Knapped stone tools are made from cryptocrystalline materials such as chert or flint, radiolarite, chalcedony, obsidian, basalt, and  quartzite via a process known as lithic reduction. One simple form of reduction is to strike stone flakes from a nucleus (core) of material using a hammerstone or similar hard hammer fabricator. If the goal of the reduction strategy is to produce flakes, the remnant lithic core may be discarded once it has become too small to use. In some strategies, however, a flintknapper reduces the core to a rough unifacial, or bifacial preform, which is further reduced using soft hammer flaking techniques or by pressure flaking the edges.

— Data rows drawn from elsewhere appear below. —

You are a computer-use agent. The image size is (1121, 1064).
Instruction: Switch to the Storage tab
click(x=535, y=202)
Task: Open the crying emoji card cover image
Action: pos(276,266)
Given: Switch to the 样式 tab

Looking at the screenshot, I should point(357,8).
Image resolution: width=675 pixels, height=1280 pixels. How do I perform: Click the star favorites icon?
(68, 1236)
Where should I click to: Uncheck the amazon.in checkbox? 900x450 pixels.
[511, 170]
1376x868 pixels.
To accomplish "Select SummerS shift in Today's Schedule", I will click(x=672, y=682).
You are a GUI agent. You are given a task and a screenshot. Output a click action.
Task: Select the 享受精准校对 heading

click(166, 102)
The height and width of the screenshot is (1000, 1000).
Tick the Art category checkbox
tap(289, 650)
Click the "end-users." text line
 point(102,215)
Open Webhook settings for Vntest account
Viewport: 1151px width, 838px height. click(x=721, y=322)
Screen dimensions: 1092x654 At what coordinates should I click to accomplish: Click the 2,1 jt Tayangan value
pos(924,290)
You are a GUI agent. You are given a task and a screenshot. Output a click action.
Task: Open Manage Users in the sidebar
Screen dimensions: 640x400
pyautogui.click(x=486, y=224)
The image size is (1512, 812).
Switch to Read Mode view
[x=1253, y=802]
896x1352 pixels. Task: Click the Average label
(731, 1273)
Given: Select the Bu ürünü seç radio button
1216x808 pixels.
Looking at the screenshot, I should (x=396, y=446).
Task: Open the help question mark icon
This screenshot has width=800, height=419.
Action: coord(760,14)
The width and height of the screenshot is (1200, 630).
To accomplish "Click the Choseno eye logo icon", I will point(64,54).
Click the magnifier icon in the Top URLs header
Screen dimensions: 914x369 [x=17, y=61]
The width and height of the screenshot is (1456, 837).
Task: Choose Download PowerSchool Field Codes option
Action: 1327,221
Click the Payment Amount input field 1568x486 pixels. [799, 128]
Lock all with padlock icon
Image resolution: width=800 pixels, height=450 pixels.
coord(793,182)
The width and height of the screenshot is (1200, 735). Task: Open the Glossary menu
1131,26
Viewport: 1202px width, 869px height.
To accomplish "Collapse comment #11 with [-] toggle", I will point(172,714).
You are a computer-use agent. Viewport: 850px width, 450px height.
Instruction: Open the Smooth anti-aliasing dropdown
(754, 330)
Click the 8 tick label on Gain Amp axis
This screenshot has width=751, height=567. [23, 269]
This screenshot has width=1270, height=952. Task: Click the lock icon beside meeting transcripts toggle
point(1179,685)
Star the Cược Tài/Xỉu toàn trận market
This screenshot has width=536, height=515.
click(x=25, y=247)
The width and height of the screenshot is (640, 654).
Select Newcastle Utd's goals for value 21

More complex forms of reduction include the production of highly standardized blades, which can then be fashioned into a variety of tools such as scrapers, knives, sickles, and microliths. In general terms, Knapped stone tools are nearly ubiquitous in all pre-metal-using societies because they are easily manufactured, the tool stone is usually plentiful, and they are easy to transport and sharpen.

Evolution

Archaeologists classify stone tools into industries (also known as complexes or technocomplexes) that share distinctive technological or morphological characteristics.

In 1969 in the 2nd edition of World Prehistory, Grahame Clark proposed an evolutionary progression of flint-knapping in which the "dominant lithic technologies" occurred in a fixed sequence from Mode 1 through Mode 5. He assigned to them relative dates: Modes 1 and 2 to the Lower Palaeolithic, 3 to the Middle Palaeolithic, 4 to the Upper Paleolithic, and 5 to the Mesolithic, though there were other lithic technologies outside these Modes. Each region had its own timeline for the succession of the Modes: for example, Mode 1 was in use in Europe long after it had been replaced by Mode 2 in Africa.

Clark's scheme was adopted enthusiastically by the archaeological community. One of its advantages was the simplicity of terminology; for example, the Mode 1 / Mode 2 Transition. The transitions are currently of greatest interest. Consequently, in the literature the stone tools used in the period of the Palaeolithic are divided into four "modes", each of which designates a different form of complexity, and which in most cases followed a rough chronological order.

Pre-Mode I
Kenya
Stone tools found from 2011 to 2014 at the Lomekwi archeology site near Lake Turkana in Kenya, are dated to be 3.3 million years old, and predate the genus Homo by about one million years. The oldest known Homo fossil is about 2.4-2.3 million years old compared to the 3.3 million year old stone tools.  The stone tools may have been made by Australopithecus afarensis, the species whose best fossil example is Lucy, which inhabited East Africa at the same time as the date of the oldest stone tools, a yet unidentified species, or by Kenyanthropus platyops (a 3.2 to 3.5-million-year-old Pliocene hominin fossil discovered in 1999). Dating of the tools was by dating volcanic ash layers in which the tools were found and dating the magnetic signature (pointing north or south due to reversal of the magnetic poles)  of the rock at the site.

Ethiopia
Grooved, cut and fractured animal bone fossils, made by using stone tools, were found in Dikika, Ethiopia near (200 yards) the remains of Selam, a young Australopithecus afarensis girl who lived about 3.3 million years ago.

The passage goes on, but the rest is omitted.